Eleanor Leacock, no seu livro Mitos da dominação masculina¹ traduzido para o português pela maravilhosa professora Susana Jimenez, traz uma interessante e assertiva ideia sobre a relação entre escravidão e religião.
Para a autora, a Europa usou por muito tempo a religião como desculpa – e legitimação – para a escravização dos povos. Nas palavras da antropóloga estadunidense: “A primeira razão para a escravidão foi religiosa, uma vez que conflitos econômicos na Europa foram, por tanto tempo, travados em termos religiosos.” Aqui, como está explícito, Leacock não se desvia do pressuposto marxista – devidamente comprovado pela história – da produção da riqueza material como base da sociedade.
A novidade é que, assertivamente, Leacock sinaliza que os próprios conflitos econômicos, que podemos aqui estender ao movimento de acumulação primitiva como um todo, tinham sempre na religião um importante sustentáculo.
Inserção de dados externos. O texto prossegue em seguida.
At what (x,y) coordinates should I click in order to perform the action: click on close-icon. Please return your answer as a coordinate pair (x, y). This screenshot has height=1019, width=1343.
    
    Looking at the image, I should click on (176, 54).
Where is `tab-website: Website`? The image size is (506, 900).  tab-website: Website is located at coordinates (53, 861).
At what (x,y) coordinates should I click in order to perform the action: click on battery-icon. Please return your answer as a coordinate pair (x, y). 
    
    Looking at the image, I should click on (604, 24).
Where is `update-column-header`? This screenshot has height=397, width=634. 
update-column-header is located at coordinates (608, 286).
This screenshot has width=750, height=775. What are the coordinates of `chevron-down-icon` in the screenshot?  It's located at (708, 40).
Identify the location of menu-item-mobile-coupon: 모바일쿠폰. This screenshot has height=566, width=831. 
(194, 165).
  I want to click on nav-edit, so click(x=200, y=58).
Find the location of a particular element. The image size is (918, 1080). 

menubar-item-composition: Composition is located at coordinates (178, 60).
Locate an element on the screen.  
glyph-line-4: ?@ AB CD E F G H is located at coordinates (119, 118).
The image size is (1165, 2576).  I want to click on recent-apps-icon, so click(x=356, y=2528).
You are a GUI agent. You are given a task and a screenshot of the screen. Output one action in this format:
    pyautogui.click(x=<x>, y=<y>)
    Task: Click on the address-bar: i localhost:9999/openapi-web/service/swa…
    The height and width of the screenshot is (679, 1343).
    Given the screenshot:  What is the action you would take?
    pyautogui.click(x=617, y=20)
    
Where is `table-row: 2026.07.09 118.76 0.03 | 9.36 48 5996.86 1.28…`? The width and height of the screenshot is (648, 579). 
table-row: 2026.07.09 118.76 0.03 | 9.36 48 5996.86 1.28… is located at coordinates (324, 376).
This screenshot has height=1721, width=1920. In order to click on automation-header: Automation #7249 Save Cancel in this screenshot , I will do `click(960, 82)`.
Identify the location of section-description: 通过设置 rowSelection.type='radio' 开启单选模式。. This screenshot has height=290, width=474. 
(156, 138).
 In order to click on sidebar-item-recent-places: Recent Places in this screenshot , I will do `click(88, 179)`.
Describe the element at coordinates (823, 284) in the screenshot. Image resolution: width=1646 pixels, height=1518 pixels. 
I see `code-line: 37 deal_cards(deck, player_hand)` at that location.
Isso é evidente ao olharmos para a invasão portuguesa no que hoje chamamos de Brasil. A autora ainda ilustra muito bem o papel da religião ao relatar as atrocidades das missões francesas entre os Montagnais-Naskapi, povos que foram alvo dos estudos antropológicos de Leacock.
Aqui no Brasil, como é sabido, toda a cultura dos povos originários foi tida como inadmissível, como indigna aos olhos divinos. Pelo menos segundo o julgamento dos europeus. As divindades indígenas foram demonizadas, sua moral vista como totalmente contrária à santa moral cristã. A religião, portanto, foi usada como meio para inferiorizar esses povos e, uma vez demonizados, coisificados, escravizá-los seria quase como uma consequência necessária.
Os povos indígenas e/ou originários até poderiam ser criaturas de Deus, mas certamente, aos olhos dos saqueadores eram inferiores. Isso era a garantia para que fossem tratados como animais e/ou coisas. Assim sendo, deveriam servir aos brancos europeus. Obviamente, a base por trás de toda essa operação era econômica.
Para além disso, podemos buscar elementos dessa aproximação entre religião e escravidão nos primeiros séculos da era cristã, como expôs didaticamente Anibal Ponce². Aproximadamente em 343³, aconteceu o Concílio de Gangra, e em um de seus cânones lê-se o seguinte: “se alguém, sob o pretexto da piedade religiosa, ensinasse o escravo a não estimar o seu senhor, ou a subtrair-se aos seus serviços, ou a não servir de bom ânimo e com toda a boa vontade, que caia sobre ele o anátema”.
Tal determinação por parte daquele Concílio tem, por sua vez, fundamento na Bíblia: “Todos os servos que estão debaixo do jugo estimem a seus senhores por dignos de toda a honra, para que o nome de Deus e a doutrina não sejam blasfemados.” (1 Timóteo 6:1).
Um pouco adiante: “Exorta os servos a que se sujeitem a seus senhores, e em tudo agradem, não contradizendo, Não defraudando, antes mostrando toda a boa lealdade, para que em tudo sejam ornamento da doutrina de Deus, nosso Salvador.” (Tito 2:9,10). Poderia aqui elencar vários outros pontos, mas acredito que já está suficientemente ilustrado.
Tal relação entre religião e escravidão pode até ser chocante para algumas pessoas, mas ela é de certo modo, esperada. A religião é o complexo social mais reacionário em uma sociedade em dado contexto histórico. Tendencialmente, por tanto, a religião sempre reproduzirá a sociabilidade vigente.
Isso significa que, assim como no capitalismo, a religião dominantemente reproduz a sociabilidade do capital, estando a serviço de seus interesses, numa sociedade assentada sobre o trabalho escravo a religião igualmente estará predominantemente a serviço da garantia e reprodução desse modelo de produção da riqueza material.
Por fim, as contribuições de Leacock, para além da importância que têm para compreensão de tantos outros aspectos da sociedade – como a relação entre gêneros -, é extremamente relevante para entendermos o papel da religião no processo de dominação de uma classe sobre outra. Seja no passado ou no presente.